Security: Session Attacks

Lecture Notes for CS 142
Fall 2010
John Ousterhout

  • Readings for this topic: none.

Session Token Hijacking

  • If an attacker can guess or steal the token associated with your session, he/she can impersonate you.
  • Example: predictable session token
    • Server picks session token by incrementing a counter for each new session.
    • Attacker opens connection to server, gets session token.
    • Subtract 1 from session token: can hijack the last session opened to the server.
  • Solution: session tokens must be unpredictable.
    • Don't build your own mechanism! Use something provided by your framework.
    • Example: Rails token = MD5(current time, random nonce)
  • Even if session tokens chosen carefully, network attackers can read cookies from unencrypted connections. Sessions not using HTTPS inherently vulnerable to network attacks.
  • HTTP/HTTPS upgrades:
    • Suppose session starts out with HTTP, converts to HTTPS after login.
    • Network attacker could have read session token during HTTP portion of session.
    • Once logging is complete, attacker can use the token to hijack the logged in session.
    • Solution: change the session token after any upgrade in privileges.

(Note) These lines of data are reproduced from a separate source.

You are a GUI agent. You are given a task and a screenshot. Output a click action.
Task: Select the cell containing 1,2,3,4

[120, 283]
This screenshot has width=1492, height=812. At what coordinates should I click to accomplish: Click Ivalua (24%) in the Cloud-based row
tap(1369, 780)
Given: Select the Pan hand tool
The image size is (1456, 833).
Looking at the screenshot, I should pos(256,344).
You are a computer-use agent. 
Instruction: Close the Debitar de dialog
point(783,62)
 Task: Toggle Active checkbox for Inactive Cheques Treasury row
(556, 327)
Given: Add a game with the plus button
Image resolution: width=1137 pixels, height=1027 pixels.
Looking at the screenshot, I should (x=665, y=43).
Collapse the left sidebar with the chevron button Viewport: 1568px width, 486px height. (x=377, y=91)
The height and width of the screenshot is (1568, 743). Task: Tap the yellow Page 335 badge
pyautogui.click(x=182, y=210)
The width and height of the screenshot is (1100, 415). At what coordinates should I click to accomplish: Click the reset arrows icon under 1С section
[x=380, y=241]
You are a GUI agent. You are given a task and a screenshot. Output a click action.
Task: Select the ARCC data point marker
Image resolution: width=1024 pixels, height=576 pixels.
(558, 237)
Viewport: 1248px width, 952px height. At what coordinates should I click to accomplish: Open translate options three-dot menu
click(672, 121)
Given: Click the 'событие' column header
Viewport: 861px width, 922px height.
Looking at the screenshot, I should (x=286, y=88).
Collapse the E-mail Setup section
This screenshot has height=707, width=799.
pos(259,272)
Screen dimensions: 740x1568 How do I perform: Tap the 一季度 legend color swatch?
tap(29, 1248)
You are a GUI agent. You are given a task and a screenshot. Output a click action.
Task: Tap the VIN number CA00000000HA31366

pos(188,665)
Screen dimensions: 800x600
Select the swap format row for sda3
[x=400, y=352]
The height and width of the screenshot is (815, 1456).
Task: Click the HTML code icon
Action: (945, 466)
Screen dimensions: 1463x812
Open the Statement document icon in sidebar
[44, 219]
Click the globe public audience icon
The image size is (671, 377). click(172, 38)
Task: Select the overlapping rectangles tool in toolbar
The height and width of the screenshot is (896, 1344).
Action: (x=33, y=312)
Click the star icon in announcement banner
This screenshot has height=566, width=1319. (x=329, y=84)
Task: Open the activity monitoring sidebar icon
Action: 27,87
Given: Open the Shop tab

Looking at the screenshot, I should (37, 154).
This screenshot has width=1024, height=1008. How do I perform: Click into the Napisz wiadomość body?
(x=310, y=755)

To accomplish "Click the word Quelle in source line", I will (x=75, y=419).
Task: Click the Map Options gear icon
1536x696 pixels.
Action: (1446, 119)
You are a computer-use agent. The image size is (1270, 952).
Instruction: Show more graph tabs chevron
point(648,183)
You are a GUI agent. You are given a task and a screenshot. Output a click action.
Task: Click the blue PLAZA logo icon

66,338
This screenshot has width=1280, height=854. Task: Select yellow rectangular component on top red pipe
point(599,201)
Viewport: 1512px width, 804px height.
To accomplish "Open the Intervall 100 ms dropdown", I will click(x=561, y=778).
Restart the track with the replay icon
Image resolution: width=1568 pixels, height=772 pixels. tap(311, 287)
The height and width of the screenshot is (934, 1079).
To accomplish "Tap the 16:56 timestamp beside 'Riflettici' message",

Cross-Site Request Forgery (CSRF)

  • Attackers can potentially hijack sessions without even knowing session tokens:
    • Browser always includes cookies in requests to a particular server.
    • Scenario:
      • Visit your bank's site, log in.
      • Then visit the attacker's site (e.g. sponsored ad from an untrusted organization).
      • Attacker's page includes form with same fields as the bank's "Transfer Funds" form.
      • Form fields are pre-filled to transfer money from your account to attacker's account.
      • Attacker's page includes Javascript that submits form to your bank.
      • When form gets submitted, browser includes your cookies for the bank site, including the session token.
      • Bank transfers money to attacker's account.
      • The form can be in an iframe that is invisible, so you never know the attack occurred.
    • This is called Cross-Site Request Forgery (CSRF).
  • CSRF solution:
    • Every form must contain an additional authentication token as a hidden field.
    • Token must be unpredictable (attacker can't guess it).
    • Server provides valid token in forms in its pages.
    • Server checks token when form posted, rejects forms without proper token.
    • Example token: session identifier encrypted with server secret key.
    • Rails automatically generates such tokens: see the authenticity_token input field in every form.

Data Tampering

  • Server can't pass information to the browser and count on the browser to return it.
  • Example:
    • Server is expected to be stateless.
    • But, sometimes information is generated at the time a form is created, needed later on when the form is submitted.
    • One possible approach: include the information as hidden form fields; they will be returned when the form is posted.
    • Unfortunately, an attacker can modify these fields before the form is submitted.
    • Similar issues exist for cookies, AJAX requests, URL query values.
  • Bottom line: server data coming from the browser is only as trustworthy as the user.
  • Solution #1: use Message Authentication Codes (MACs) to validate the sensitive data:
    • MAC function takes arbitrary-length text, secret key, produces a MAC that provides a unique signature for the text.
    • Without knowing the key, cannot generate a valid MAC.
    • Server includes MAC with data sent to the browser.
    • Browser must return both MAC and data.
    • Server can check the MAC using its secret key to detect tampering.
    • Problem: not always clear which data is sensitive, easy to forget MACs (MACs add complexity).
  • Solution #2: keep the state on the server, store it in the session. Unfortunately, this is hard to manage:
    • Session could include state from several different pages; must keep all of this information separate.
    • When can state be deleted from session?
    • User can display a form, go onto other pages, come back to form, and submit: still need state information.
    • Can't keep forever: results into much session state on server.